Can one ever have too much of a good thing? The thought crossed my mind as I looked at my music collection and I wondered whether I was a fan or an archivist. Perhaps it's an age thing, but it seems that the thrill of discovering new music is starting to pall.
Some of this is because, having reached my mid-thirties, most things don't sound innovative to me: I can see the roots and understand the context. It makes me more discerning - never again will Menswear feel like the future - but there's a cost: there was something wonderful about discovering exciting new things: part of the thrill of running the record shop gauntlet was in the gap between the staff's weary cynicism and your own neophyte enthusiasm.
My music is both very dear to me and a source of shame. Apart from my inability to stop buying books, music is where the greedy consumerist in me comes to the fore. Modern capitalism has made buying music simultaneously easy and supremely dull. When every excessive penny I spent on music meant cheaper beans or another night in, each vinyl disc or cigarette-box cassette tape meant something special. Some things - Japanese imports of records I already owned in a UK release, for instance - gave me instant credibility with fellow victims, and marked me out amongst the wise as an easy target, not that I cared.

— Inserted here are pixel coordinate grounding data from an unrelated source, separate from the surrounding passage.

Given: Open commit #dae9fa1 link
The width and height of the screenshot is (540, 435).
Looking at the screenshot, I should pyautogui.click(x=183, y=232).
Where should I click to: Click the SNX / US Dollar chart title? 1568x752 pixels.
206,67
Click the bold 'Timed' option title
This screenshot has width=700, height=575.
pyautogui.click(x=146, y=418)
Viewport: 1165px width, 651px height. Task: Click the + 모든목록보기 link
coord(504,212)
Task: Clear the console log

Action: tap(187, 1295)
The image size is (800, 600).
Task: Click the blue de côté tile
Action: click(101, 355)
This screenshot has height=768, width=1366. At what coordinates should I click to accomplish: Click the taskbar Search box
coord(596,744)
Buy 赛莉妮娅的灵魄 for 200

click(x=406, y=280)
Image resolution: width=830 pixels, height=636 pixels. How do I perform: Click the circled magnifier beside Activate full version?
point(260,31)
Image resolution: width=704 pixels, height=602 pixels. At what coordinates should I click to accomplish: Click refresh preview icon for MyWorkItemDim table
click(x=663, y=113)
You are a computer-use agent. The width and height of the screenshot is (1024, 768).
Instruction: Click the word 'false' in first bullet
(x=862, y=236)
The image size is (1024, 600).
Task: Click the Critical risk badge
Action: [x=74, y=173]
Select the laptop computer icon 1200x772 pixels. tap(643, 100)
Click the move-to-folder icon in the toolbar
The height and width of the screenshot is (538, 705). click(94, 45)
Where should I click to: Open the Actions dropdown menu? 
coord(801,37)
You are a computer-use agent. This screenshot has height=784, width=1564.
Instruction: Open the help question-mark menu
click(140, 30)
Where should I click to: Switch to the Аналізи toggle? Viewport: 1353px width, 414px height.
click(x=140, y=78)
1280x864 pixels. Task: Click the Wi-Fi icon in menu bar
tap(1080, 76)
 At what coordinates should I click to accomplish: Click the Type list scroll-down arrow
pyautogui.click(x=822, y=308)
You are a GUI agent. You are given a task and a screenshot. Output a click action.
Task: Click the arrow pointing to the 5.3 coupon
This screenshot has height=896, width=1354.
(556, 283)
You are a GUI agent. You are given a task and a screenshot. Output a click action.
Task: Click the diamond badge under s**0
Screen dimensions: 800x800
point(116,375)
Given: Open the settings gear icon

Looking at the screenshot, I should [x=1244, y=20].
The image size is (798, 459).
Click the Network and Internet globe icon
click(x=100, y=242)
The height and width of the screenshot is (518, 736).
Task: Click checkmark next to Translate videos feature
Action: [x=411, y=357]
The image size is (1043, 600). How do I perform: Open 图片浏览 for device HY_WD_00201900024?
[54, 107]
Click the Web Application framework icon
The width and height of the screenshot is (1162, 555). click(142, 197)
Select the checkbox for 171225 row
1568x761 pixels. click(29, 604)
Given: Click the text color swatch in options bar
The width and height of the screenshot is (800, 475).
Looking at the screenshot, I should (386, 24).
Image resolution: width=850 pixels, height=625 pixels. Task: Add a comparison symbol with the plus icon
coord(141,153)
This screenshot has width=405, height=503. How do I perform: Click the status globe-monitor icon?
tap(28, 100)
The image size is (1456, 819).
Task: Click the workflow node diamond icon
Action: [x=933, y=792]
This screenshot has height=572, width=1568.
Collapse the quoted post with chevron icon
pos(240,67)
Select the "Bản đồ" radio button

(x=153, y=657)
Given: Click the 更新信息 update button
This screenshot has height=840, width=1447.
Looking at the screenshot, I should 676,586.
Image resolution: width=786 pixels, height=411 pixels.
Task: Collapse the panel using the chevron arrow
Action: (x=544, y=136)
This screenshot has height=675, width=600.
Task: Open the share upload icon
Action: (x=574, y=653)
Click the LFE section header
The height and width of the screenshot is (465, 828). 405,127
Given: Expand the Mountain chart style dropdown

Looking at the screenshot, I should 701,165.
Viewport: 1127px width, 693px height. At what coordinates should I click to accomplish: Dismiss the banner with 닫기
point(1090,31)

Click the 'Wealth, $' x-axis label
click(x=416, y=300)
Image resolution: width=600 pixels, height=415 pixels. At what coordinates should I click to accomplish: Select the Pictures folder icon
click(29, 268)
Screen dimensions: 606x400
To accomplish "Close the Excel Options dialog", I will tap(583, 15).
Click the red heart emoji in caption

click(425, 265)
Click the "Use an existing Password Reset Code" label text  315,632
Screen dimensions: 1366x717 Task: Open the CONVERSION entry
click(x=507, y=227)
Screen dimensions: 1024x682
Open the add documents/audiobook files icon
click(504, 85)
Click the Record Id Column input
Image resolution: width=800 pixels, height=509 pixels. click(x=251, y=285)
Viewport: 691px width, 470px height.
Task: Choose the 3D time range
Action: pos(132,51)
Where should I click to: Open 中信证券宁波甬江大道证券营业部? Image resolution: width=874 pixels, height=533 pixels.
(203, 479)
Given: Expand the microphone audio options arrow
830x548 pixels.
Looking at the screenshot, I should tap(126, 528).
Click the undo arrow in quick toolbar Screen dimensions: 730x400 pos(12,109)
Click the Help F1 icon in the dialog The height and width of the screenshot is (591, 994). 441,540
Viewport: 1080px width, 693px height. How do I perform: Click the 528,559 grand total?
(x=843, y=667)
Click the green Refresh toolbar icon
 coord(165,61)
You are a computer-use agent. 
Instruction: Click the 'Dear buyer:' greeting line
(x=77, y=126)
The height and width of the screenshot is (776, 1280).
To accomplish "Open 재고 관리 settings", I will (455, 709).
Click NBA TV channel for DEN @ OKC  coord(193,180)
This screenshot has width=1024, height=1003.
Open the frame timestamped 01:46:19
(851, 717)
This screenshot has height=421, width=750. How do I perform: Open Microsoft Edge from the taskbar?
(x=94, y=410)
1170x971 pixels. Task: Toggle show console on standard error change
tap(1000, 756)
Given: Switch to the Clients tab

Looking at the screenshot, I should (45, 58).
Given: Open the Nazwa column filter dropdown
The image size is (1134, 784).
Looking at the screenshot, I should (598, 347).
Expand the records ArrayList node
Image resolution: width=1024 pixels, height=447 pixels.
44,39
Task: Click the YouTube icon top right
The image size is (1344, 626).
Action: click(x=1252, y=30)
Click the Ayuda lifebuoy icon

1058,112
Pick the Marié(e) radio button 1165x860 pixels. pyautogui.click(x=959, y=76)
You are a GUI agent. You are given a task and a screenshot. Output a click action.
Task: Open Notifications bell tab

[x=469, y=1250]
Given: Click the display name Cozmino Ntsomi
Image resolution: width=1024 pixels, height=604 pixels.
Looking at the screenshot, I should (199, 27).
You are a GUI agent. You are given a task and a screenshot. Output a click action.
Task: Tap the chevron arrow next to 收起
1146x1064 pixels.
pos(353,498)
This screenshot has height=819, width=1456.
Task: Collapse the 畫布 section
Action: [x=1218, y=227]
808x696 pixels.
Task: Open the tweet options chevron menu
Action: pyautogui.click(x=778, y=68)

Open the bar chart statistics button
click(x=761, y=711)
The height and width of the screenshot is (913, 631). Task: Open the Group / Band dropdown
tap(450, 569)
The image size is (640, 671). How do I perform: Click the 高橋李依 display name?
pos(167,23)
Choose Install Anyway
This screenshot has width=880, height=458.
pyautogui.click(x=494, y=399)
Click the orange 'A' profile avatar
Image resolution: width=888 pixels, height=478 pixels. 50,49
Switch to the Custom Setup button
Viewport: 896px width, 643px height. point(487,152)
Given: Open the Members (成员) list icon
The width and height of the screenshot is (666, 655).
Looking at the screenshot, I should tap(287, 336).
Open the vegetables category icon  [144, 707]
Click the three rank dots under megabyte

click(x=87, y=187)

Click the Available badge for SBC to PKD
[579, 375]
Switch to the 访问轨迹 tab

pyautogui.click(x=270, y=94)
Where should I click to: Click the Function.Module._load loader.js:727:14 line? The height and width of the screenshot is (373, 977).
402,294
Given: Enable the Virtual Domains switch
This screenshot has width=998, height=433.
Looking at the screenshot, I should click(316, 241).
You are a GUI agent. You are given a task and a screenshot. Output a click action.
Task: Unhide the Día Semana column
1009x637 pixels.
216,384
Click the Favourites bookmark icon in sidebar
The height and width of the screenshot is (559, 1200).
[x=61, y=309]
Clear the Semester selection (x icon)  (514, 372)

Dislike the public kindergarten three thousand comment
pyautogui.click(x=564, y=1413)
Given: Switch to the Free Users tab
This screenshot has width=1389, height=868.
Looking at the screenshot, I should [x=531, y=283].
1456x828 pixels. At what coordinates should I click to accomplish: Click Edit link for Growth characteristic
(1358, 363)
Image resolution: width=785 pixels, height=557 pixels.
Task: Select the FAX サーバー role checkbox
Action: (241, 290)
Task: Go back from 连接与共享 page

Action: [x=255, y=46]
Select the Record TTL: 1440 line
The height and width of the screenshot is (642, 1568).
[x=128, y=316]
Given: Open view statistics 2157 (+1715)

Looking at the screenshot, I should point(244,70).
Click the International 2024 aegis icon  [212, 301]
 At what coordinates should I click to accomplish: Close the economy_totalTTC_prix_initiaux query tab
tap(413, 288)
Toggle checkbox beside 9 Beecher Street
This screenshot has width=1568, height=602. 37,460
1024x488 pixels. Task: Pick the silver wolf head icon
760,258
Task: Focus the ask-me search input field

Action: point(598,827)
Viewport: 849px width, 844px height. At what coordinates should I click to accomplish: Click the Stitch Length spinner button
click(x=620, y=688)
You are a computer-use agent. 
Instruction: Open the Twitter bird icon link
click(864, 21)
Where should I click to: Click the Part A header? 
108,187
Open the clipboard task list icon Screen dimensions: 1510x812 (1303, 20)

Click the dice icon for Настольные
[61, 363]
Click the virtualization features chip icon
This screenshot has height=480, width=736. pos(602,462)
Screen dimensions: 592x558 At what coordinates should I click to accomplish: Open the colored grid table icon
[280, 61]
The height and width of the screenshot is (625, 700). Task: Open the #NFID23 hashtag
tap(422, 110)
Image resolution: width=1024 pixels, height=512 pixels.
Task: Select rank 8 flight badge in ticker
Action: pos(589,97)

I still buy an awful lot of music by most people's standards, I guess. Getting a proper salary (though after 12 years, not a permanent contract if you're reading this, Vice-Chancellor) meant that I could fill in the gaps in the back catalogue so it looked like I was in on the start of a band's career. I could (and did) obsessively buy every side-project, solo album and post-split utterance by members of bands I liked. I bought music according to the record label too: if Darla, Wurlitzer Jukebox and Drive-In released Hydroplane and The Cat's Miaow's fine albums, I reasoned, I probably shared their tastes, and bought everything else they did.
At some point, I crossed a line and started acquiring for the sake of it. Having money and an internet connection at work meant that I didn't need the intense connection to a piece of music to buy it: I now often buy music on a whim, or if it sounds like it might be interesting - leading me to interesting places, of course, but the sheer volume has got on top of me. I've got upwards of 20,000 vinyl records, several thousand CDs, and 18772 tracks on my computer, or enough for 53.8 days, iTunes tells me. For instance, I've just bought Philip Glass's 9th Symphony: not because it's specially wonderful compared to his previous work, but because I'm a completist. Similarly, I've bought a box set of Saariaho's orchestral work because a discussion about female composers led to a recommendation from Dan. Will I listen to much of it more than once? Hard to claim I will when it's competing with almost 19000 tracks.
The effect of this is that music has become a disposable commodity. I buy something, listen to it for a few days, then it disappears into the hard drive, rarely to be seen again. My iTunes list is so long that the only tracks I see on the screen when I open it are albums by Acetone and The Accidental. The odds on alighting on a Proustian gem are negligible. Sometimes a tune pops into my head and I hunt for it, but by and large the music is becoming wallpaper. I don't rush home to play a particular track any more - my iPod and computer means it's all instantly accessible. Music is no longer an essential element of my identity - it's something I consume at my convenience, and I'm not sure that's entirely a good thing. When the Saariaho box set turns up, I'll listen but unless it's astonishing, it will simply fade into the background like all the rest - how very jaded I've become!
Have I become the equivalent of the banker who buys art 'as an investment' and leaves it locked in a bank vault? Is this the condition of the age? That genius is to be swamped by too much information? Music still thrills me, but devotion is becoming more difficult. Maybe I'm just turning into a grumpy old man. I assume 'the kids' still obsess about particular musicians/sounds/scenes - it'll all be OK as long as my generation think that 'it's just noise'. Instant accessibility means that they'll have a much richer palette on which to draw: when I was a kid, music from the past was largely lost - bands would talk about Beefheart or Badfinger or whoever, but they weren't available in shops - now time is irrelevant.
Oh to be 15 again… (apart from the actual misery of being 15).